The tech giant forked out $500 million for what was then a little-known AI startup, which has gone on to develop machines capable of defeating human board game champions, and claimed to have made groundbreaking progress in structural biology

Fresh accounts filed with the UK's Companies House showing DeepMind's financials for the year to 31 December 2019 show its revenues grew by more than 150% on the previous year to £265.6 million (or around $360 million).

It also shrank its pre-tax losses slightly from £470 million ($640 million) in 2018 to £460.9 million (or $626 million).

According to the filings, parent company Google also "waived the repayment" of a further £1.1 billion (or $1.3 billion) in debt. The decision underscores Google's commitment to its investment in DeepMind, with little indication the burgeoning startup is likely to turn a profit any time soon. 

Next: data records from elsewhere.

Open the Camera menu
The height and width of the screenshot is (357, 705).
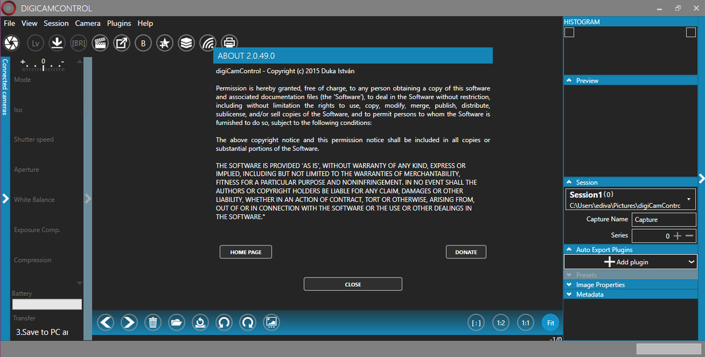pyautogui.click(x=87, y=23)
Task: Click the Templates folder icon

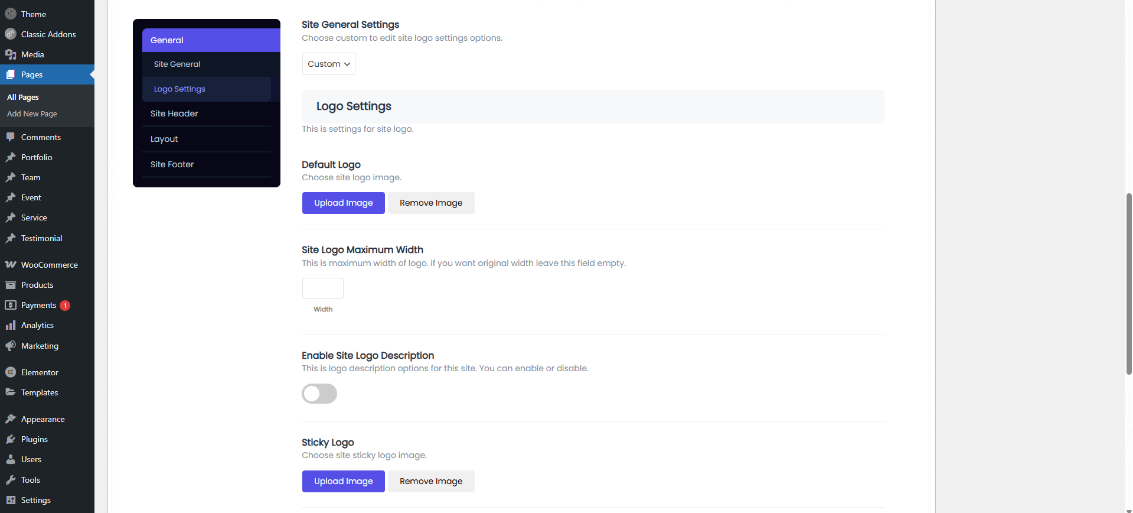Action: [11, 392]
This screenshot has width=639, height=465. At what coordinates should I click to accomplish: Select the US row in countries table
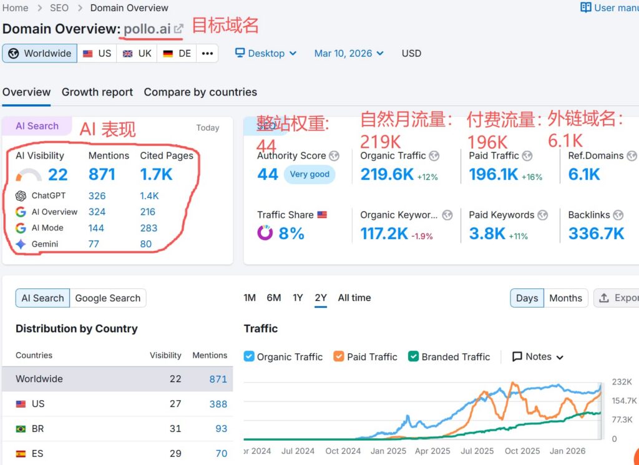117,404
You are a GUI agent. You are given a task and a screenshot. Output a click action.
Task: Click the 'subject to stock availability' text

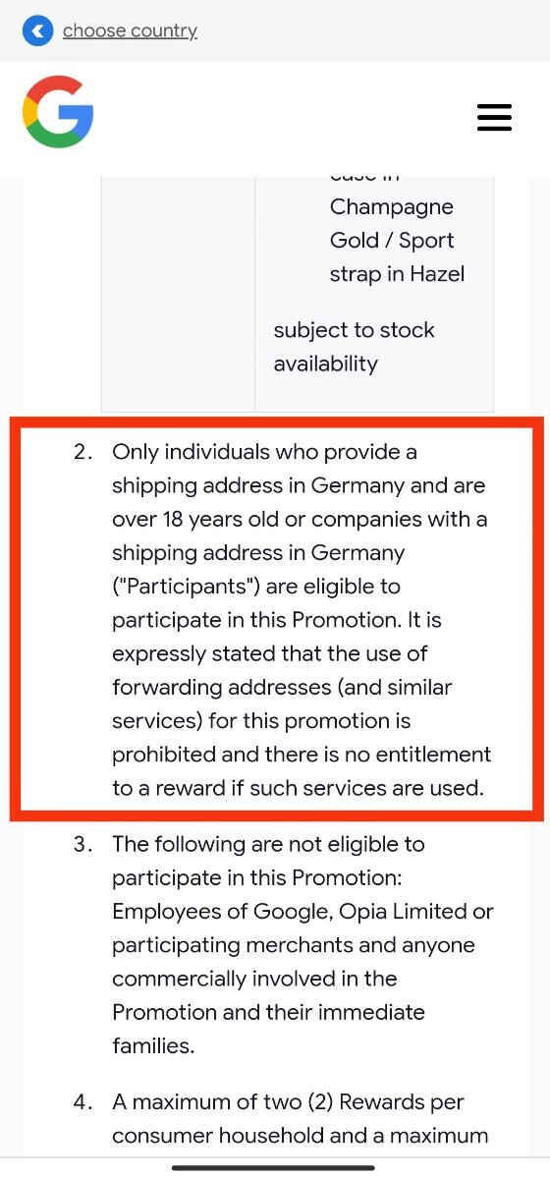coord(354,347)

In a statement, a DeepMind spokesperson said: "During the period covered by these accounts, DeepMind laid the foundations for our groundbreaking results in protein structure prediction — a 50-year grand challenge in biology and collaborated with teams across Google to deliver real-world impact at scale." 

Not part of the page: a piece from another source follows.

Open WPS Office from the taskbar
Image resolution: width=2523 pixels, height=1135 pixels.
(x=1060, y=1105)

They added: "Our teams were involved in a huge range of projects, from improving the predictability of wind power to accelerating ecological research in the Serengeti. We're excited to build on this unprecedented progress as we head into next year."

Earlier this month, DeepMind unveiled its breakthrough in protein folding to global acclaim. However, some AI specialists expressed skepticism about the firm's claims to have "solved" the problem.

Business Insider approached DeepMind for further comment.